- DATA LISTING

──────

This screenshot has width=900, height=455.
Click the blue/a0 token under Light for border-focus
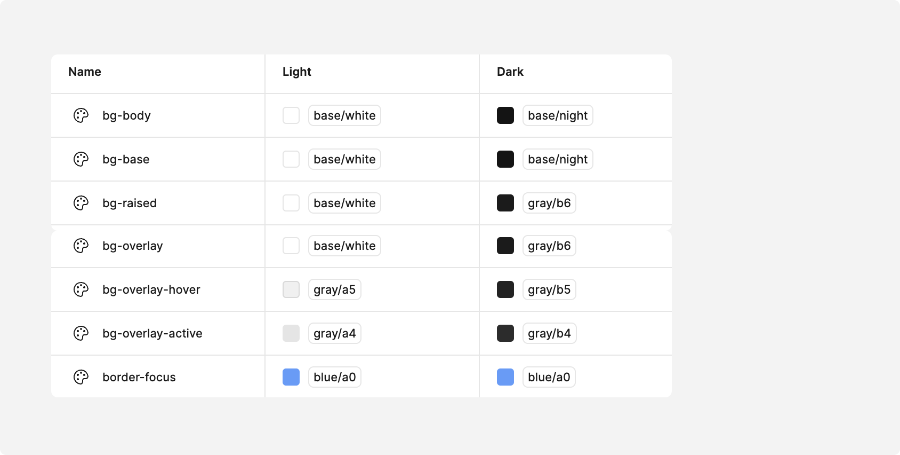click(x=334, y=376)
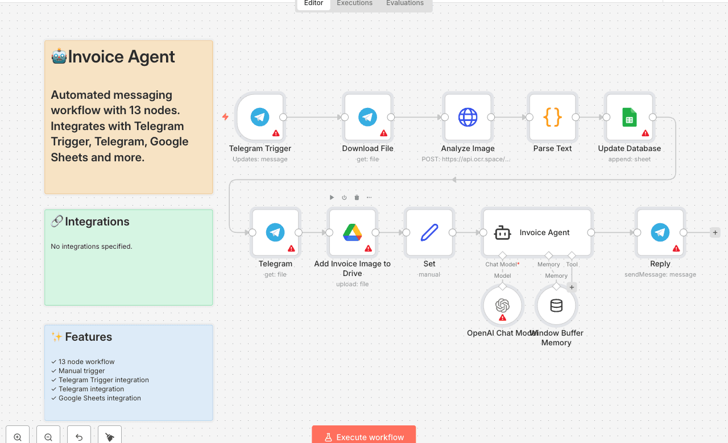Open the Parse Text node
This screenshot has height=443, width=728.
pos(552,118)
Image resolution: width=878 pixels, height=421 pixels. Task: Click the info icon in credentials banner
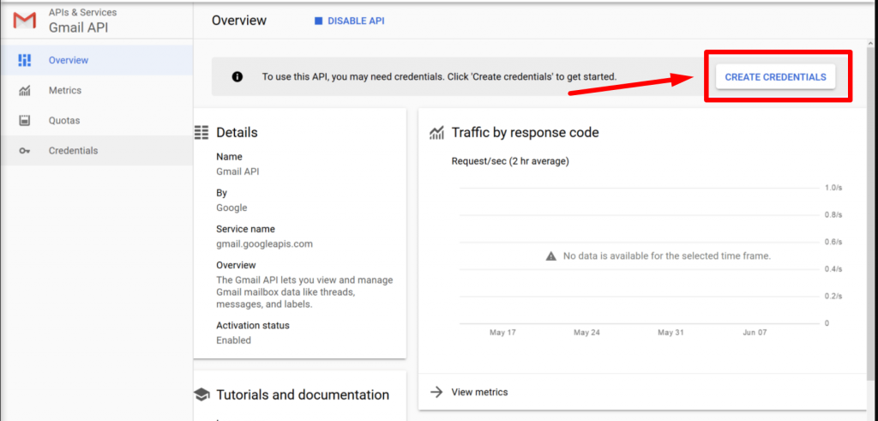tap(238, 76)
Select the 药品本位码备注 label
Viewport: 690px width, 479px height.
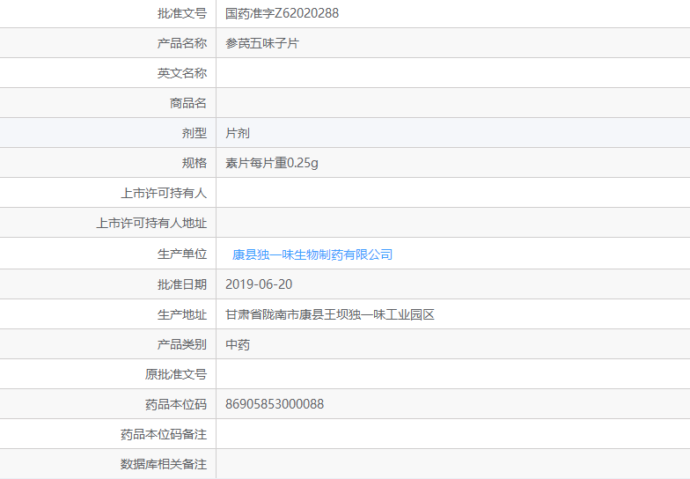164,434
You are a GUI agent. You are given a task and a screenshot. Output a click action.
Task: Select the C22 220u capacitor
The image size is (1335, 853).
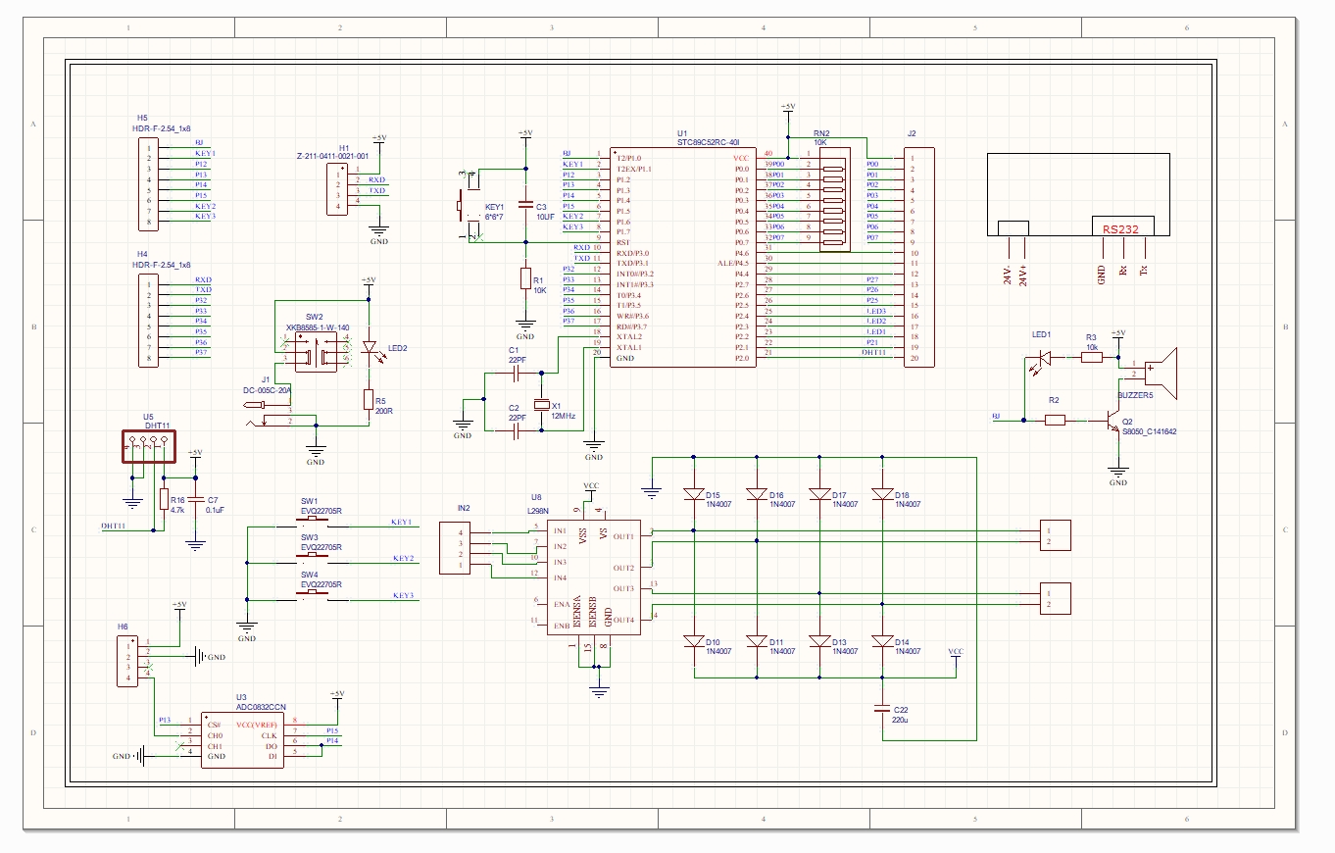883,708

──────

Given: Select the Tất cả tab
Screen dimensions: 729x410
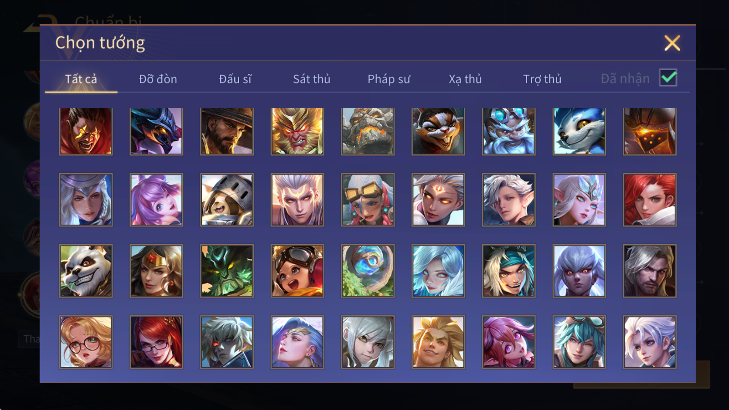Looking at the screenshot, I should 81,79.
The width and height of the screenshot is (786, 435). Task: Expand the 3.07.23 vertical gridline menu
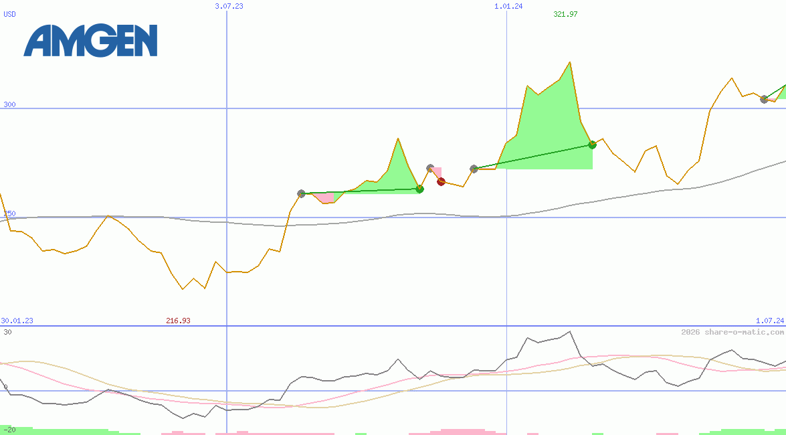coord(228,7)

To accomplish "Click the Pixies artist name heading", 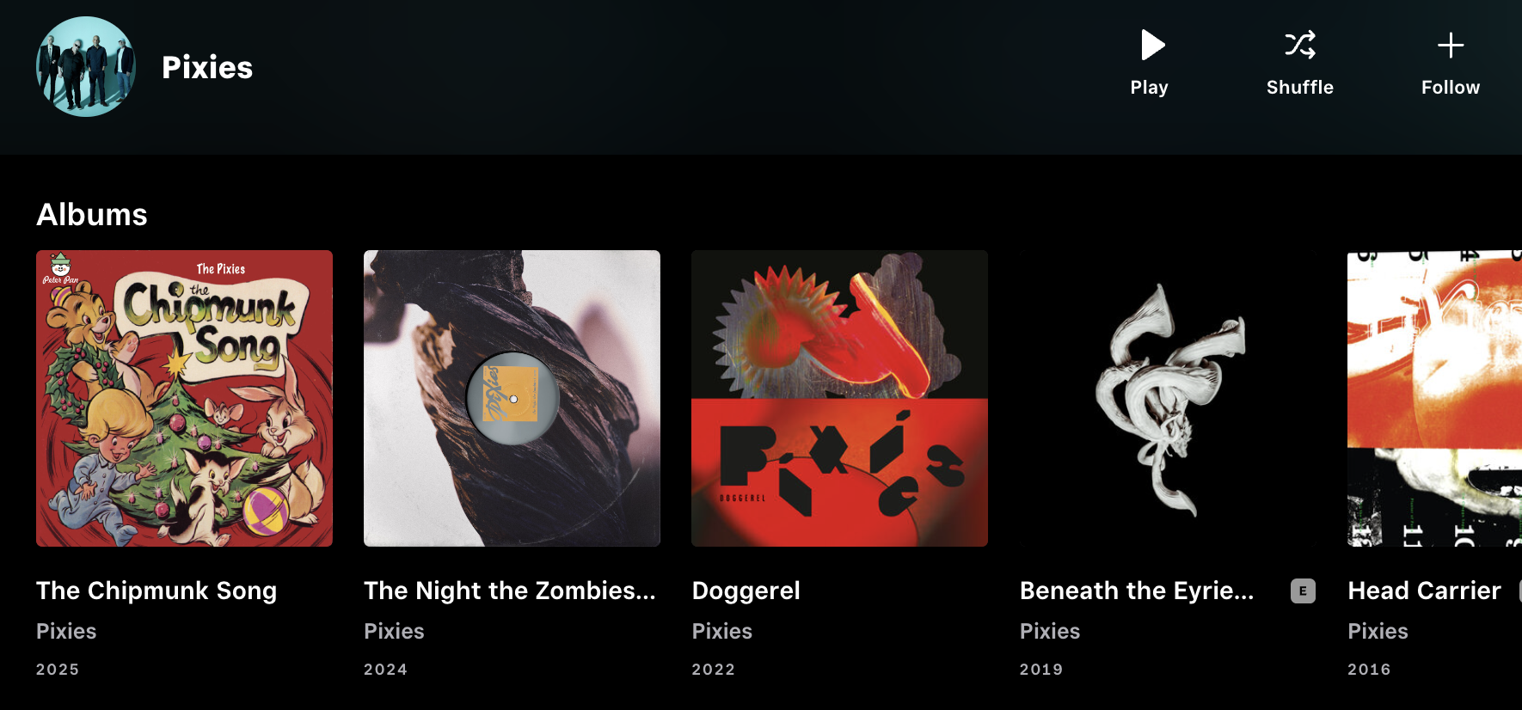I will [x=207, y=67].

──────

- WHAT THE EXERCISE ASKS
Lines that contain the string "Select" should be copied from the material above.

- TASK SOLUTION
Select the 药品本位码备注 label
Task: Select the C22 220u capacitor
Given: Select the Tất cả tab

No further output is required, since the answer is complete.